**Dataset records**

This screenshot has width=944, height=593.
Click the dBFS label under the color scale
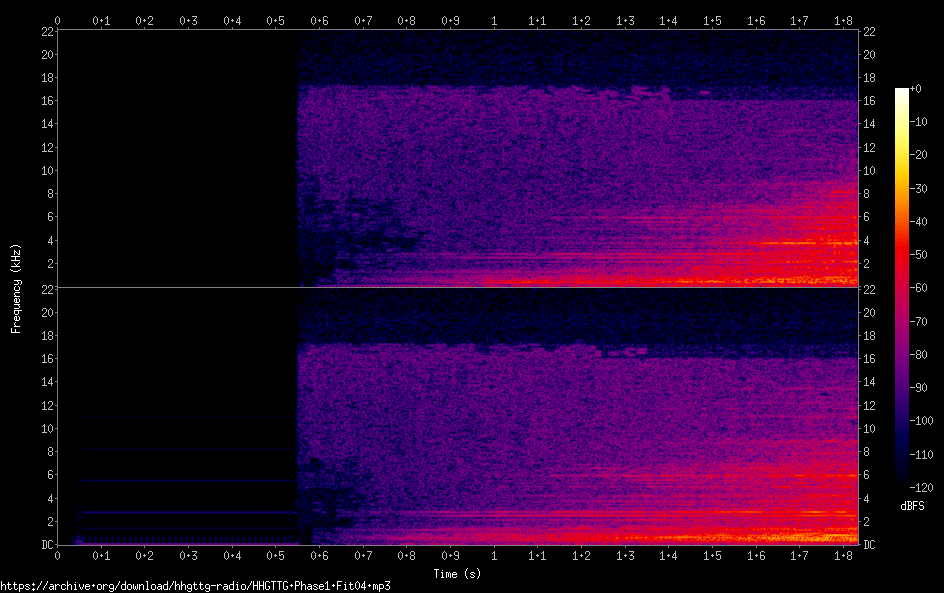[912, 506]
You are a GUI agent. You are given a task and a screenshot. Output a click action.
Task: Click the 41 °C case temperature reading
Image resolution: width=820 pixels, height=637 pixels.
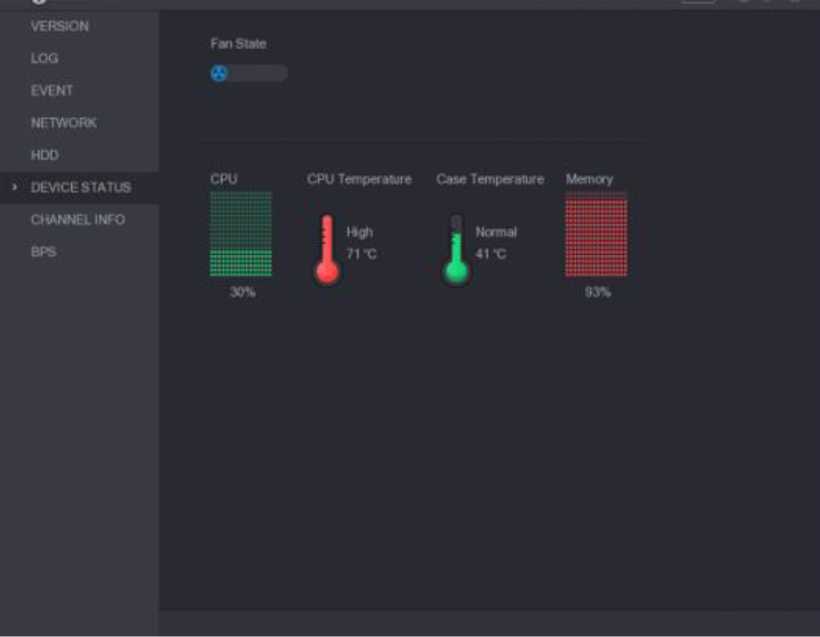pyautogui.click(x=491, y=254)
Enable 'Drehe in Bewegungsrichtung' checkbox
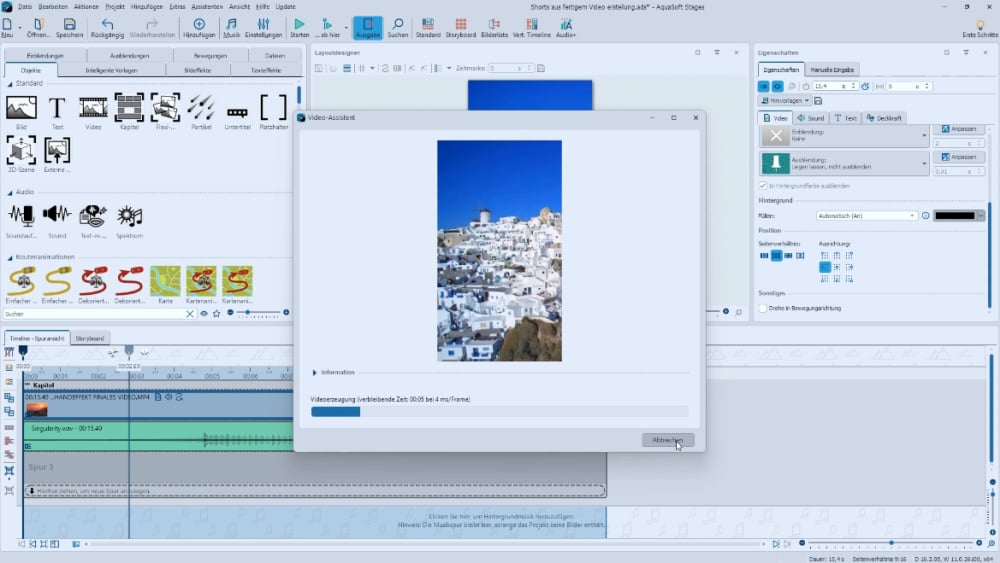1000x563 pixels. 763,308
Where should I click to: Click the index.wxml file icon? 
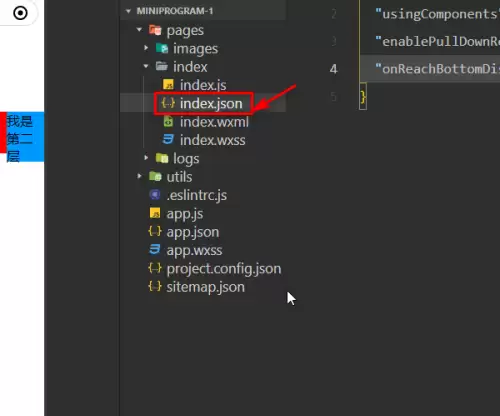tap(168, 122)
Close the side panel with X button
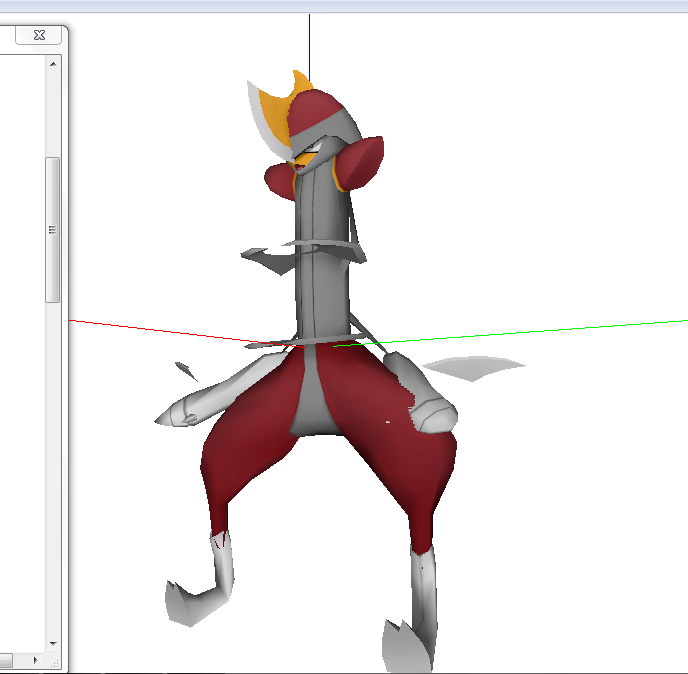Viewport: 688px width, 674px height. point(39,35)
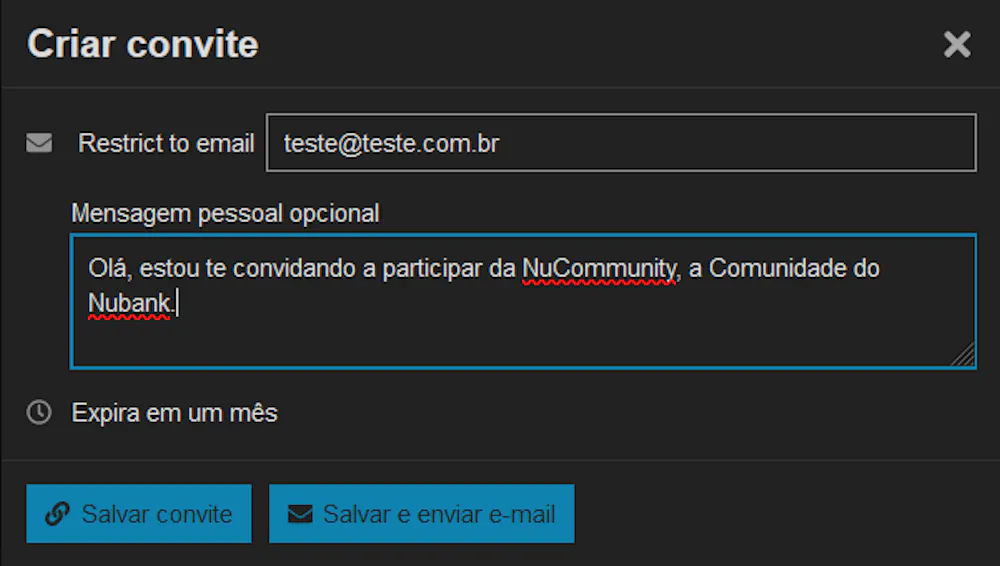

**Problem statement**
Restate the data above word for word. Do not include the images.

**Task result**
This screenshot has width=944, height=593.
Click the dBFS label under the color scale
[912, 506]
You are a GUI agent. You are given a task and a screenshot. Output a click action.
Task: Click the 41 °C case temperature reading
Image resolution: width=820 pixels, height=637 pixels.
pyautogui.click(x=491, y=254)
Enable 'Drehe in Bewegungsrichtung' checkbox
1000x563 pixels. 763,308
Where should I click to: Click the index.wxml file icon? 
tap(168, 122)
Close the side panel with X button
Viewport: 688px width, 674px height. point(39,35)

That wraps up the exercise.